I'd bought the book to fill out an Amazon order, to qualify for the free shipping. It sounded interesting. I'd read Sue Bender's book many years ago and liked it quite a bit at the time (though I've not reread it in the past fifteen years -- perhaps I should -- and see what I think of it now) and I thought this might have a similar bent.
So I put Quilting Lessons into my shopping cart and eventually when the book I'd preordered was published, my parcel arrived. And I started right in on Quilting Lessons. I liked that it was short, self-contained chapters, just the kind of thing to read a bit of at night, before turning out the light.
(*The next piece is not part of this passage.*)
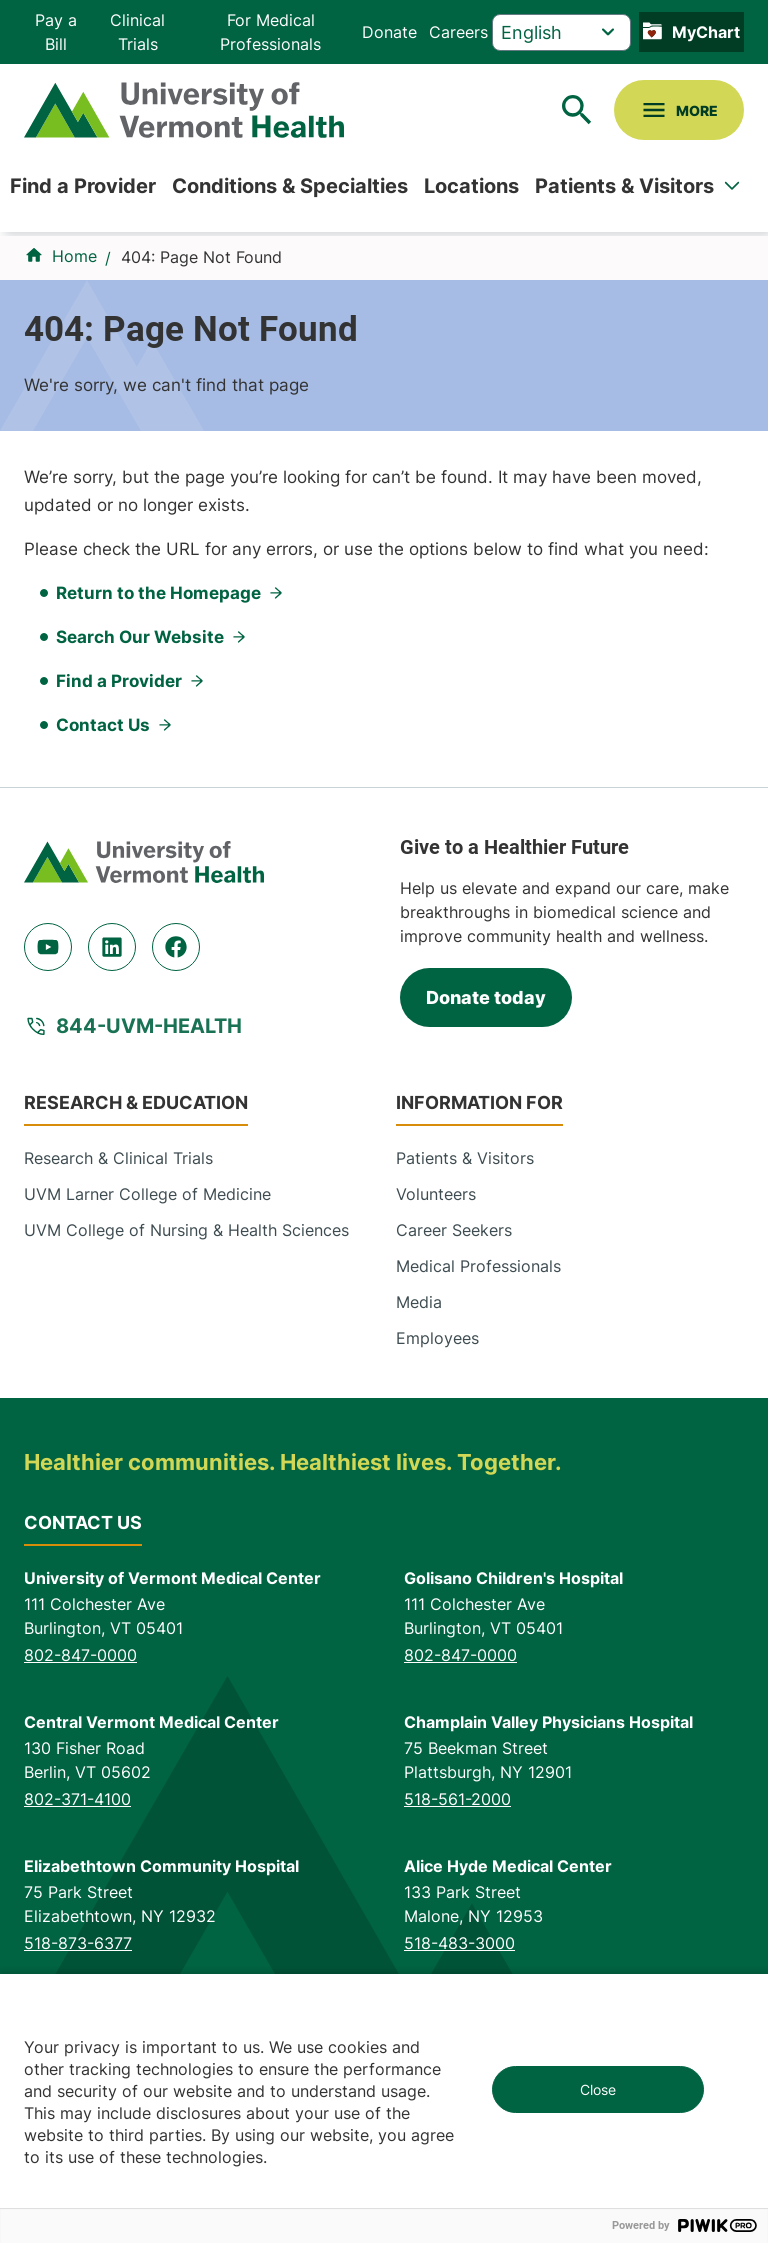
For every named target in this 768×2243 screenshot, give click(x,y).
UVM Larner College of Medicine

It is about a woman in academia who is abruptly immobilized professionally. She is part-way through writing a book and gets stuck. It's more than writer's block. It is, I believe, depression. You can read reviews here. For me, it was an okay book. I'm fortunate to not have ever experienced depression (I get whelmed and panicky from time to time and have the occasional blue day, but never the kind of thing others have spoken of). I would have liked the book more had she included photographs of her quilts.
This isn't a book I need to keep or read again. As I said, it didn't speak to me in ways I could really relate. I'd like to pass it along, to give it to someone who might understand it better. Someone who knows what depression is, who may use quilting as a tool to beat it, much the way I proclaim that quilting is what helps me to keep body and soul together. If you are this person, or if your good friend is this person, please let me know, and I'll send it on.